Identification - What defines a species?
Defining a “species” can be quite challenging, even for macro-organisms. The boundary between ecological variation and speciation is often vague for certain organisms, none more so than prokaryotes. Closely related species, which are often determined by comparison of small subunit ribosomal sequences (16S rRNA) may have radically different metabolic capabilities, and the presence of horizontal gene transfer lessens the reliability of molecular characters in resolving evolutionary relationships. The technical definition of species used today is 70% sequence similarity between genomes using DNA-DNA reannealing methods. The use of sequence homology among small subunit ribosomal genes has for many years been another standard for defining a species. Research has indicated that a 97% sequence homology between 16S rRNA often corresponds to 70% genome similarity. Other techniques include the use of multi-loci sequence typing (MLST), where several genes, determined to be suitable taxonomic markers, are used to generate a single phylogeny for a set of species. The genes are then aligned, and alignments are concatenated into a single data set with multiple partitions. The use of MLST is a natural lead-in to whole genome based phylogeny, where gene sequences as well as chromosome structural features are incorporated into a single analysis. Development of genome-based phylogenetic techniques may lead to a better understanding of the interplay between vertical inheritence, horizontal gene transfers, and environmental factors in prokaryotic speciation.
What makes for a suitable taxonomic marker?

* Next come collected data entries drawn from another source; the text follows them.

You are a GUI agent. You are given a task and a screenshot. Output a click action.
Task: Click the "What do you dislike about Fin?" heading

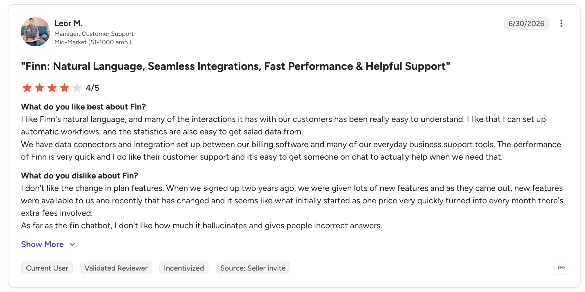(x=79, y=176)
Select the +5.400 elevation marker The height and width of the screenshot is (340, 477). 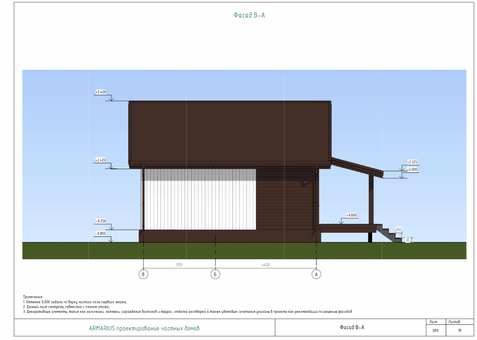(101, 92)
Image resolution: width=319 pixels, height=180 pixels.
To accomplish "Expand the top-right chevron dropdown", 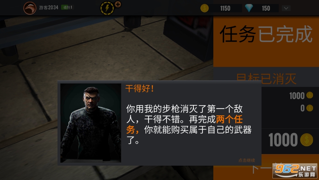I will [286, 8].
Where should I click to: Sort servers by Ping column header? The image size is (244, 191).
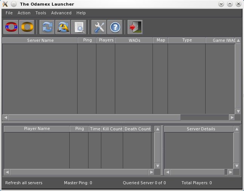pos(87,40)
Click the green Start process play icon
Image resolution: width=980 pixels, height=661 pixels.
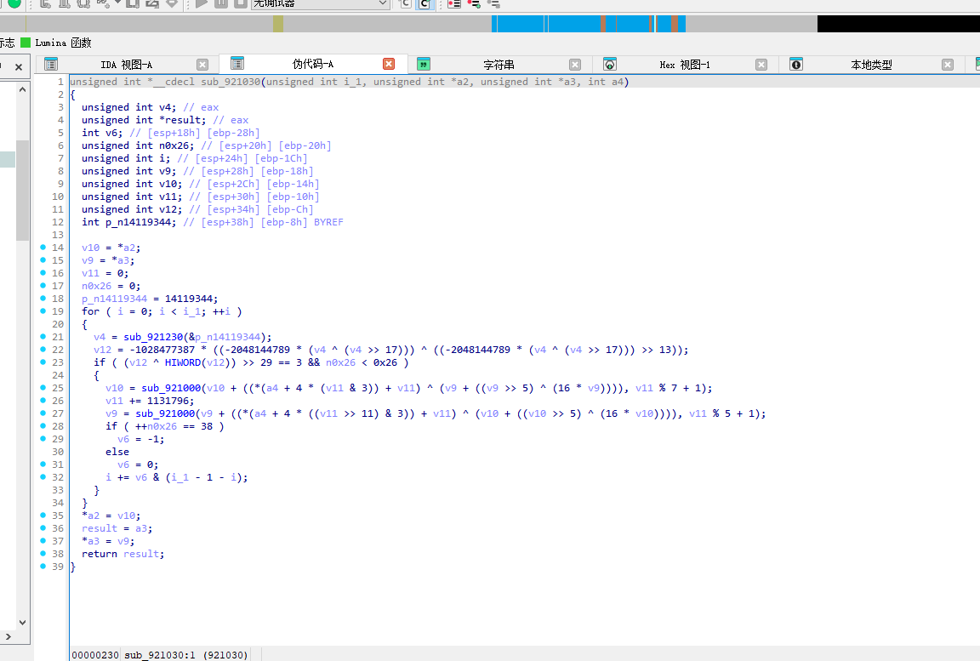[x=201, y=3]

The definition of a suitable taxonomic marker often focuses on the fact that the gene or gene product plays a critical role in cell functioning, or is a “housekeeping” function, and large changes in sequence are often not tolerated. As such, these genes are highly conserved across a broad range of organisms. Different genes may be better or worse for resolving evolutionary relationships at different taxonomic levels. For example, while the 16S rRNA gene is usually suitable for determining groups at the genus level, the internal transcribed spacer (ITS) region is often used to distinguish between isolates within a genus, due to its higher rate of nucleotide substitution over generations. This can be avoided to some degree by using maximum likelihood based phylogeny methods, as nucleotide substitution rates can be estimated for each gene parition (??) in a concatenated alignment. However, this can only account for a certain level of variation in phylogenetic signal among the different genes, and it is still up to the researcher to choose genes that code for conserved functions across all organisms. One detail that is sometimes overlooked is the quality of the alignments. While computer alignment algorithms align sequences in a mathematical sense, incorporation of biological information about the molecule, such a protein domain alignment or secondary structure, often leads to more accurate phylogenetic inference.
Phylogenetic analysis - inferring evolutionary relationships
Finally, the method of phylogenetic construction should also be considered, as different methods may produce conflicting results. Methods based on the construction of pairwise genetic distance matrices are often very fast, but do not fully utilize the information content within a sequence alignment. Parsimony methods tend to be more accurate, as all characters within an alignment are analyzed, but also suffer from ‘long-branch attraction’. This is described as a tendency to group distantly related taxa together when sequences are highly divergent. Maximum likelihood methods are often described as the most accurate, and have the added benefit of being statistically based. Thus, hypothesis testing can be utilized to better test evolutionary relationships. However, the strength of likelihood methods is also their weakness, as the analysis is model based. Incorrect evolutionary models or over-parameterization may be lead to inaccurate inference, and analysis of many taxa is computationally demanding, leading to prohibitive time requirements. Programs like PHYML, or Bayesian analysis (BEAST, MRBAYES), help reduce this time requirement.